La comtesse de Soissons, enragée de ce que Madame lui ôtoit également Vardes par sa haine et par son amitié, et son dépit ayant augmenté par la hauteur avec laquelle toute la jeunesse de la Cour avoit soutenu que Vardes étoit punissable, elle résolut de s'en venger sur le comte de Guiche.

Elle dit au Roi que Madame avoit fait ce sacrifice au comte de Guiche, et qu'il auroit regret d'avoir servi sa haine, s'il savoit tout ce que le comte de Guiche avoit fait contre lui.

Montalais, qu'une fausse générosité faisoit souvent agir, écrivit à Vardes que, s'il vouloit s'abandonner à sa conduite, elle auroit trois lettres qui pouvoient le tirer d'affaire. Il n'accepta pas le parti, mais la comtesse de Soissons se servit de la connoissance de ces lettres pour obliger la roi à perdre le comte de Guiche. Elle accusa le comte d'avoir voulu livrer Dunkerque aux Anglois234 et d'avoir offert à Madame le régiment des gardes235; elle eut l'imprudence de mêler à tout cela la lettre d'Espagne. Heureusement le Roi parla à Madame de tout ceci. Il lui parut d'une telle rage contre le comte de Guiche et si obligé à la comtesse de Soissons, que Madame se vit dans la nécessité de perdre tous les deux pour ne pas voir la comtesse de Soissons sur le trône, après avoir accablé le comte de Guiche. Madame fit pourtant promettre au Roi qu'il pardonneroit au comte de Guiche si elle lui pouvoit prouver que ses fautes étoient petites en comparaison de celles de Vardes et de la comtesse de Soissons; le roi le lui promit, et Madame lui conta tout ce qu'elle savoit. Ils conclurent ensemble qu'il chasseroit la comtesse de Soissons et qu'il mettroit Vardes en prison236. Madame avertit le comte de Guiche en diligence par le maréchal de Gramont et lui conseilla d'avouer sincèrement toutes choses, ayant trouvé que, dans toutes les matières embrouillées, la vérité seule tire les gens d'affaire. Quelque délicat que cela fût, le comte de Guiche en remercia Madame; et, sur cette affaire, ils n'eurent de commerce que par le maréchal de Gramont. La régularité fut si grande de part et d'autre qu'ils ne se coupèrent jamais, et le Roi ne s'aperçut point de ce concert. Il envoya prier Montalais de lui dire la vérité; vous saurez ce détail d'elle237. Je vous dirai seulement que le Maréchal, qui n'avoit tenu que par miracle une aussi bonne conduite que celle qu'il avoit eue, ne put longtemps se démentir, et son effroi lui fit envoyer son fils en Hollande, qui n'auroit pas été chassé s'il eût tenu bon.

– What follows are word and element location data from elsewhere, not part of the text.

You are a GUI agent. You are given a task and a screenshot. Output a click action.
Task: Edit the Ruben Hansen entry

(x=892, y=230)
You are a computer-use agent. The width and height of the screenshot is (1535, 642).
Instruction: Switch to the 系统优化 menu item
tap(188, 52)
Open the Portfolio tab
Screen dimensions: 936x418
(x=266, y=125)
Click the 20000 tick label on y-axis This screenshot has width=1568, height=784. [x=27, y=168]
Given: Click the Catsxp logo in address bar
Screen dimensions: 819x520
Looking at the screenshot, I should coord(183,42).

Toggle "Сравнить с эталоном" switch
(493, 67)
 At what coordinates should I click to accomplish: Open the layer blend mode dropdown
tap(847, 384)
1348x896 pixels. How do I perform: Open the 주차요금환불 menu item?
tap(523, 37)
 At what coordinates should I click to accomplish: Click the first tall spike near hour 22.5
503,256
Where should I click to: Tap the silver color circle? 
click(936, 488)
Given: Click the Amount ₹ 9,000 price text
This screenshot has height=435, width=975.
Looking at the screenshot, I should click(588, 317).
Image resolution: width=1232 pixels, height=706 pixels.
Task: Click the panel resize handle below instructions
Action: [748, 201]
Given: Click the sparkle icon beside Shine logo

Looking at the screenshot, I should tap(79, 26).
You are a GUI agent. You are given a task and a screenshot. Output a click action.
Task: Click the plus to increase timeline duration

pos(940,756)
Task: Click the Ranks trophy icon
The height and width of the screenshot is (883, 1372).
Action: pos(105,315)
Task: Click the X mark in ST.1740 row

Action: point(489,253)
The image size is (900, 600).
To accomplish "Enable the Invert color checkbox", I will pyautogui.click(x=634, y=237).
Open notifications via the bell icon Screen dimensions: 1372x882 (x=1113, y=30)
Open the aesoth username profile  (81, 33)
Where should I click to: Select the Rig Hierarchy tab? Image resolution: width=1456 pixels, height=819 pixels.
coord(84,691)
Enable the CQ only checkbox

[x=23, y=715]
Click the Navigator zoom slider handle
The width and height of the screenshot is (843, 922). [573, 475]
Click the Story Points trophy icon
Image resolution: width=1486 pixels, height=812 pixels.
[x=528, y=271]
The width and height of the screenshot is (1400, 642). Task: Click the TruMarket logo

Il en fut si affligé qu'il en tomba malade; son père ne laissa pas de le presser de partir. Madame ne vouloit pas qu'il lui dît adieu, parce qu'elle savoit qu'on l'observoit et qu'elle n'étoit plus dans cet âge où ce qui étoit périlleux lui paroissoit plus agréable. Mais comme le comte de Guiche ne pouvoit partir sans voir Madame, il se fit faire un habit des livrées de La Vallière, et, comme on portoit Madame en chaise dans le Louvre, il eut la liberté de lui parler. Enfin le jour du départ arriva; le comte avoit toujours la fièvre, il ne laissa pas de se trouver dans la rue avec son déguisement ordinaire; mais les forces lui manquèrent quand il fallut prendre le dernier congé. Il tomba évanoui, et Madame resta dans la douleur de le voir dans cet état, au hasard d'être reconnu, ou de demeurer sans secours. Depuis ce temps-là, Madame ne l'a point revu.

Madame de La Fayette quitta la plume sur cette phrase en 1669 et ne la reprit, quinze ans plus tard, que pour faire une relation de la mort de Madame. Il y a de la sorte dans l'Histoire une lacune qui va du printemps de 1665 au fatal été de 1670. Pour la combler, on a pris dans les mémoires d'une autre femme, moins judicieuse et d'un goût moins sûr, mais aussi sincère, aussi vraie que la comtesse de La Fayette, les passages qui se rapportent aux dernières années de la vie de Madame. Mademoiselle de Montpensier (c'est elle qu'on va entendre) ne recevait pas les confidences d'Henriette; d'ailleurs elle n'eût rien valu pour raconter par le menu d'élégantes galanteries. Elle parle fort en gros des affaires de Madame qu'elle n'aimait ni ne haïssait, et ne nous fournit qu'un bien court supplément.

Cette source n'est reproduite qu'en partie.